Hafıza kaybı: Gelişmiş FTD, davranış ve dil üzerindeki karakteristik etkilerine ek olarak hafıza kaybına neden olsa da, erken Alzheimer hastalarında hafıza kaybı erken FTD'den daha belirgindir
Davranış değişiklikleri çoğu kez FTD'nin en yaygın biçimi olan bvFTD'de ilk belirgin belirtilerdir. Davranış değişiklikleri Alzheimer ilerledikçe de yaygındır, ancak hastalığın ilerleyen dönemlerinde ortaya çıkma eğilimindedir.
Uzaysal (spasyal- 3 boyutlu)) yönelimle ilgili sorunlar - örneğin, tanıdık yerlerde kaybolma - Alzheimer'de daha sık görülür.
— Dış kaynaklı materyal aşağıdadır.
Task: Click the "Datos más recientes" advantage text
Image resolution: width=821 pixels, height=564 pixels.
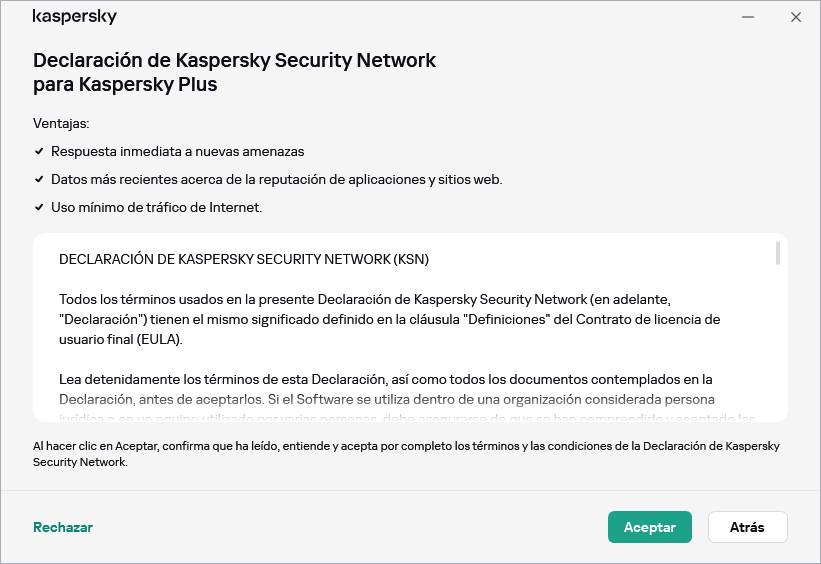Action: (276, 180)
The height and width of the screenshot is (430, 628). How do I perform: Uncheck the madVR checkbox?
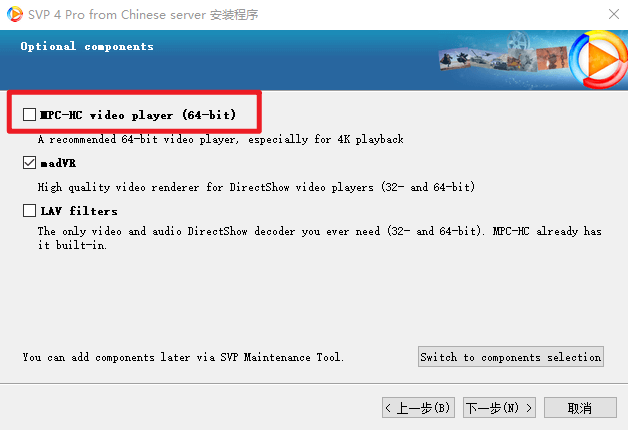(29, 163)
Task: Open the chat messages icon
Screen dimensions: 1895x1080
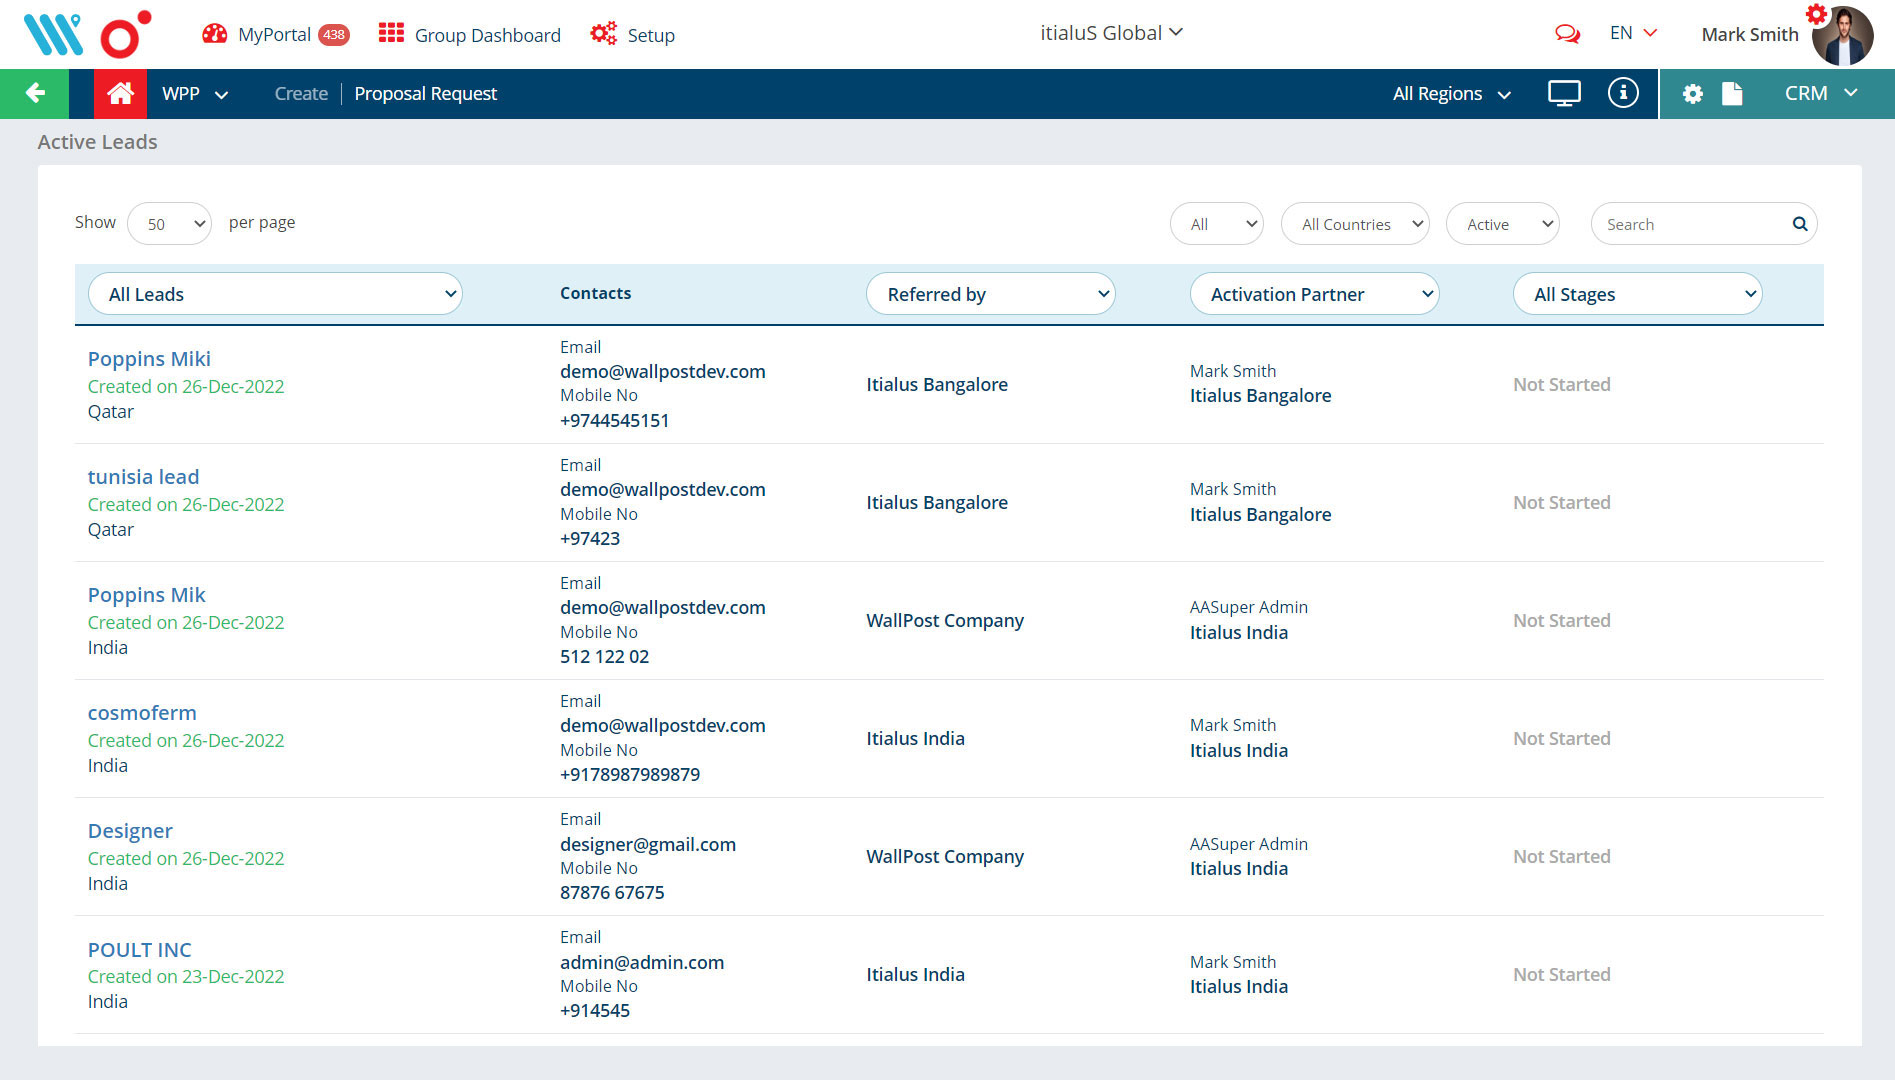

Konuşma ile ilgili problemler: Alzheimer'lı insanlar doğru kelimeyi düşünmede veya isimlerini hatırlamakta güçlük çekebilirlerse de, FTD’li hastalar konuşurken, başkalarının konuşmasını anladığında veya okuduklarında daha çok mantıksız davranmaya meyillidir.
Alzheimer ilerledikçe varsanılar ve sanrılar nispeten yaygındır, ancak FTD'de göreceli olarak seyrek görülür.